## PROBLEM REQUIREMENTS
Only a number is wanted here. Tally the lines of the data that contain "agent".

(Entries taken from a collection)
○ ○ ○
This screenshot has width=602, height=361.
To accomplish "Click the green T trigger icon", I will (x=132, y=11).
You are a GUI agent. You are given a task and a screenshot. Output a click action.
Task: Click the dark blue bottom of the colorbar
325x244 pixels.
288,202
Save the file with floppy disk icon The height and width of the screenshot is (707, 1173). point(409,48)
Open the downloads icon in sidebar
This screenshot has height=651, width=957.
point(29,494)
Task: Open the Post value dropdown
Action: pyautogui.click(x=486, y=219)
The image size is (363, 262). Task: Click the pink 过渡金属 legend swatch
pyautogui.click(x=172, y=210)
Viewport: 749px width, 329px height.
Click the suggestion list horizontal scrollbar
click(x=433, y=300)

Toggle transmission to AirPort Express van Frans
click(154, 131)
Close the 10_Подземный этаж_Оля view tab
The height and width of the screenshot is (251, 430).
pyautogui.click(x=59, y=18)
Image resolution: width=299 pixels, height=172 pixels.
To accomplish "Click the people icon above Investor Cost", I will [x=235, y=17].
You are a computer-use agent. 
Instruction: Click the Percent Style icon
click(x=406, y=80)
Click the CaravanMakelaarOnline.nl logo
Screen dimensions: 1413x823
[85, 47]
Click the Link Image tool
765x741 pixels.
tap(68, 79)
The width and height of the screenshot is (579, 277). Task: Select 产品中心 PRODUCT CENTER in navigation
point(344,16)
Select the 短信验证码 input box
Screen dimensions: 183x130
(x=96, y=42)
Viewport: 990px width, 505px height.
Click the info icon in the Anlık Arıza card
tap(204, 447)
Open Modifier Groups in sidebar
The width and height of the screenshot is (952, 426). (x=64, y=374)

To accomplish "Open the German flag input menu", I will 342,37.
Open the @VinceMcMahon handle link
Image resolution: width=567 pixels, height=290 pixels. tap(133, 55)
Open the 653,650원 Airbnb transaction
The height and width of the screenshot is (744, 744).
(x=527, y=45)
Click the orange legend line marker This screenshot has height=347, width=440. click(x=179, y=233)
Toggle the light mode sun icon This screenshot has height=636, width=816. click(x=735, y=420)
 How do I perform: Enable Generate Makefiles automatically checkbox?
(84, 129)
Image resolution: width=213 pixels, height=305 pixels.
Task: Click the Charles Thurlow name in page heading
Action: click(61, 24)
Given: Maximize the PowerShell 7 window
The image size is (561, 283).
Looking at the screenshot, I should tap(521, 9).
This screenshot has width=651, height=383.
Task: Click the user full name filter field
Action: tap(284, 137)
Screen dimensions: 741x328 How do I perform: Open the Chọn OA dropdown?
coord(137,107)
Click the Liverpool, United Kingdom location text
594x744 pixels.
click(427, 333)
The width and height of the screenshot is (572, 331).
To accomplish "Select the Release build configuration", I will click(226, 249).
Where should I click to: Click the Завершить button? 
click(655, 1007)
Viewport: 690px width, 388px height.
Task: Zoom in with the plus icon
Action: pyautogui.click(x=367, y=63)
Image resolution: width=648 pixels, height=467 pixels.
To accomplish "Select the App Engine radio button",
○ ○ ○
## RESPONSE BOX
2